Patrick J. Ryan, S.J., focused his lecture, “Law and Love: Jewish, Christian and Muslim Attitudes” on the laws and customs concerning food prohibitions in the three religions. He also presented theories for the origins and purpose of the prohibitions from relevant scholarship.
Father Ryan said that while Islamic and Jewish traditions hold a favorable perspective on the law and those who study it, Christians tend to have a prejudice against religious law that spills over into civil life.
“We tell more jokes about lawyers than we do, for instance, about butchers, bakers and candlestick makers,” he said.
Father Ryan spoke about the Christian reversal of Jewish food prohibitions outlined in the New Testament, including Peter’s dream in the Book of Acts, Chapter 10, where all food was declared acceptable to eat.
Though Christians are traditionally thought of as not having food prohibitions, modern Christian movements have included Catholic prohibitions on meat during Lent and America’s alcohol prohibition in the 1920s.
Father Ryan suggested that the failure of Prohibition demonstrates that law alone is not enough to maintain strict abstentions.
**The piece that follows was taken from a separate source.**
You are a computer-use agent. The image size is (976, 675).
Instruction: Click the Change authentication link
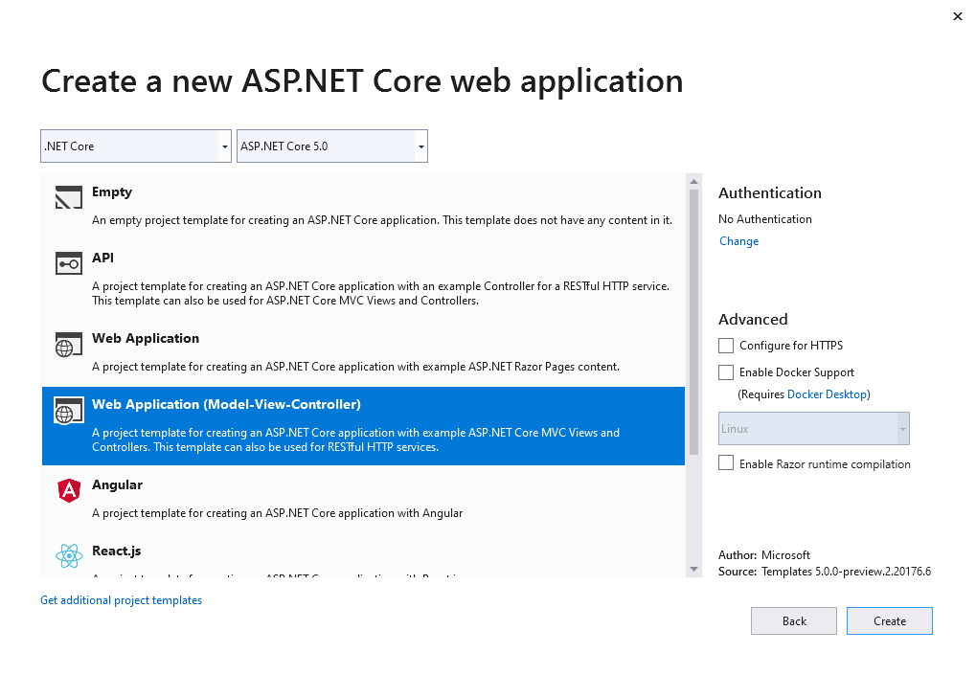point(738,240)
“It is only love for that which transcends the individual—God and one’s community—that can motivate any variety of food prohibition or any type of total abstinence,” he said.
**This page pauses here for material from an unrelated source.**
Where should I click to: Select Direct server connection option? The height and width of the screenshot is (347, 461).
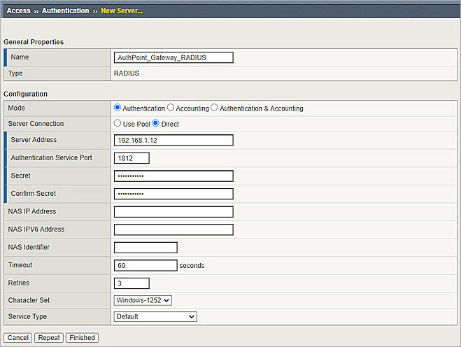tap(156, 124)
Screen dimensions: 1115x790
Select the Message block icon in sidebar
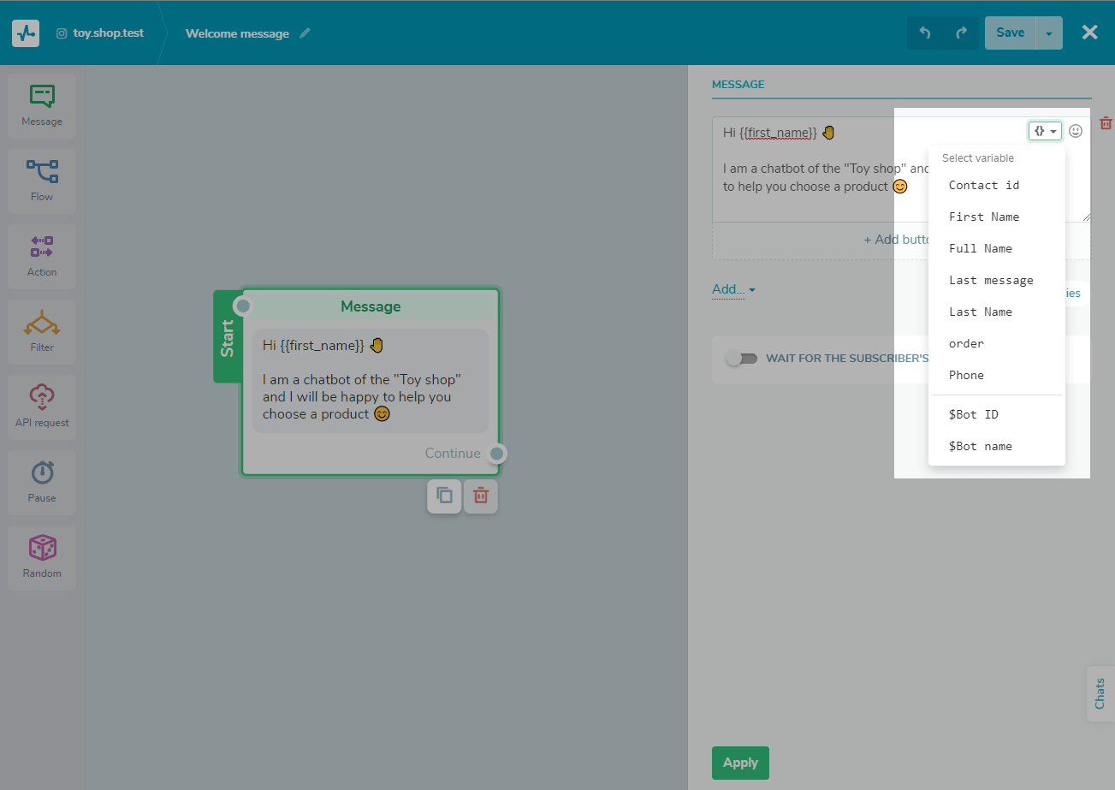pos(42,105)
Claudia Setzer, Ph.D., professor of religious studies at Manhattan College, and Amir Hussain, Ph.D, professor of theological studies at Loyola Marymount University, responded to Father Ryan’s lecture with Jewish and Muslim perspectives, respectively.
Setzer said that food and beliefs about it are a powerful representation of a person’s religious and personal identity.
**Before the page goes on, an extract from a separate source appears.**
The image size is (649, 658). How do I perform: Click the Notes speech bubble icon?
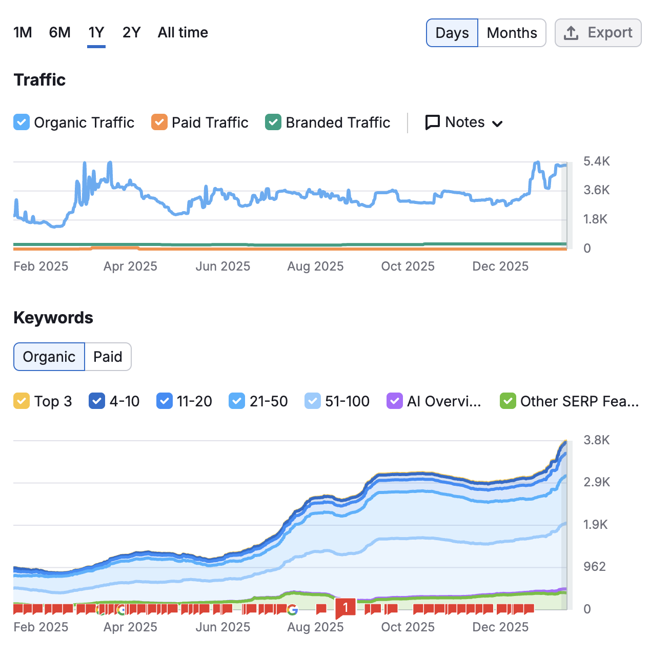pos(433,122)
“How we deal with [food], talk about it, prepare it, restrict it, or refuse it to others reveals our deepest values and sense of ourselves,” she said.
For example, Setzer said gratitude for food is a strong Jewish value, bearing a stark contrast to the fear-based approach to calories in our modern diet-conscious society.
Father Ryan said the law and its study are highly esteemed in Islam, which established itself as a “civilization of love based on law.”
“Jurisprudence has been at the center of Muslim intellectuality ever since [its early days]—not theology,” Father Ryan said.
Though its focus on the law is perhaps better known, Hussain said that a close study of the Koran reveals it as a “book of love.”
“It will surprise most non-Muslims, and unfortunately some Muslims, that Islam is a religion with a strong emphasis on love,” Hussain said. “How many of us, Muslim or not, think about love as the first word that comes to mind when the Koran is mentioned?”
Food prohibitions have a distinct place at the intersection of law and love, and can play a role to greater understanding amongst the three religions, Father Ryan said.
“Laws regarding what we eat and what we don’t eat unite us as communities of faith, but also divide us from other communities of faith, simultaneously promoting love in our community and discouraging love for other communities,” he said.
Despite the deeply varying perspectives amongst world religions, the dinner table still has the power to bring people together.
At the recent Assisi Interfaith Summit, while no common prayer was shared, a lunch accommodating various religious restrictions was served to all summit delegates.
“Law and love—lawyers and lovers—can sit down at the table together if the buffet is sufficiently varied,” Father Ryan said.
The McGinley Lecture is delivered biannually as part of the Laurence J. McGinley Chair in Religion and Society. Father Ryan has held the chair since 2008. The lecture endeavors to facilitate a “trialogue” between people of Jewish, Christian and Muslim faiths.
The McGinley Chair, previously held by Avery Cardinal Dulles, S.J., was founded in 1988 to attract distinguished scholars interested in the interaction of religion with the legal, political and cultural forces in our pluralistic American society.